El arreglador de zapatos
Por Elena Nura


Mi padre me dijo que había sido zapatero allá de joven. También marinero, agricultor, y unas cuantas cosas más con las que se ganaba la vida. Pero lo de zapatero no me lo imaginaba. Sólo cuando lo vi en una foto en blanco y negro se me hizo su imagen. Allí bien puesto él, con los siete machos, que así se llamaba su compaña.

Ser zapatero era como recoger los pasos de las gentes. Arreglárselos para que siguieran andando por este mundo.

Antes no había Carrefour, ni Sara,
Ni centros comerciales, ni marcas caras,
Ni baratas.
Antes los más, usaban alpargatas.

Pero algunos tenían unos zapatos para los domingos.
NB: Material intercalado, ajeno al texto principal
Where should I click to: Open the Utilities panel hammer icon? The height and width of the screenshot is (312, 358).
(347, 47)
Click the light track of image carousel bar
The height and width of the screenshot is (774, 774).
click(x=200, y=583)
Se los compraban de jóvenes y les duraban toda la vida. Porque claro, los usaban pocas veces. Pero a pesar de ello llegaba el día que se les hacía un agujero en la suela. Allí dónde el dedo gordo aprieta el suelo para levantar la pierna a cada paso. Y entonces había que llevarlos al arreglador de zapatos. Sí mi padre fue arreglador de zapatos.

Marcaba sobre lámina de goma el dibujo del contorno, luego lo cortaba y lo pegaba. Metía el zapato en el yunque y boca abajo lo reafirmaba con clavitos chiquititos. Y esa, nunca más se despegaba.
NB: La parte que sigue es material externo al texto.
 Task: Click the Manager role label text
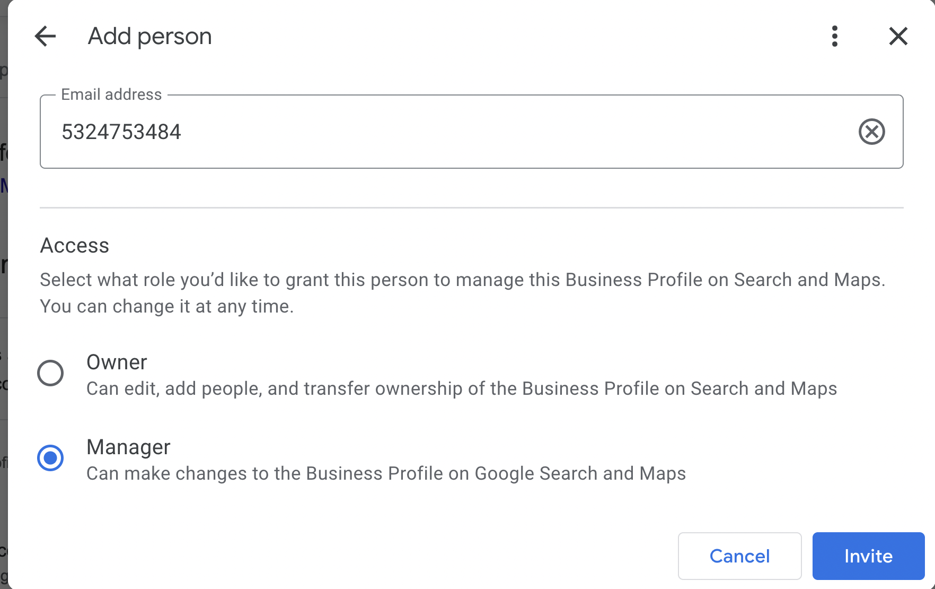(x=128, y=447)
Yo de esa labor heredé una horma, el yunque, un par de berbiquíes y un cepillo de madera. Y aunque con otros fines a todos les he dado uso. Los objetos antiguos no suelen ser útiles hoy en día. Han perdido su funcionalidad, y en la mayoría de los casos se convierten en objetos de culto para los románticos que los exponen en repisas y alacenas. Como pequeños museos domésticos repartidos por toda nuestra geografía. Amén de su sentido estético o nostálgico, carecen de valor alguno. Son meramente memoria acumulada que evoca el pasado.

En nuestros días la vida entre portátiles con wify ratones inalámbricos, ipad, ipod y el resto de familiares con la misma raíz léxica. ¿A quién se le ocurre acumular tal cantidad de restos y artilugios pasados de moda y de valor? ¿Para qué?

Pues yo he encontrado rebuscando entre mi taller, hasta veinte objetos de esos. Entre lecheros con los que mi abuela traía la leche de las cabras de allá arriba de las huertas, a un barreño donde mi madre nos bañaba de chicos, hasta una plancha de las que se calentaban en el fogón. Y entonces me he dado cuenta que soy una de esas nostálgicas. Yo creía que los acumulaba porque me gustan las herramientas, los objetos las formas, los diseños, y todo eso relacionado con el lado escultórico mío. Pero no, lo he acumulado porque en el fondo, de esa vida, me he quedado con cierto sabor a pérdida.


Fueron tiempos difíciles, duros, de verdadera penuria. De alimentarse con poco y con poco salir adelante. Pero y la prisa, ¿dónde estaba? No estaba. Y ese pequeño detalle es el que me ha hecho recolectarlos. Como si ese hecho me hiciera vivir con más calma, con el tiempo más comedido. Más sosegado.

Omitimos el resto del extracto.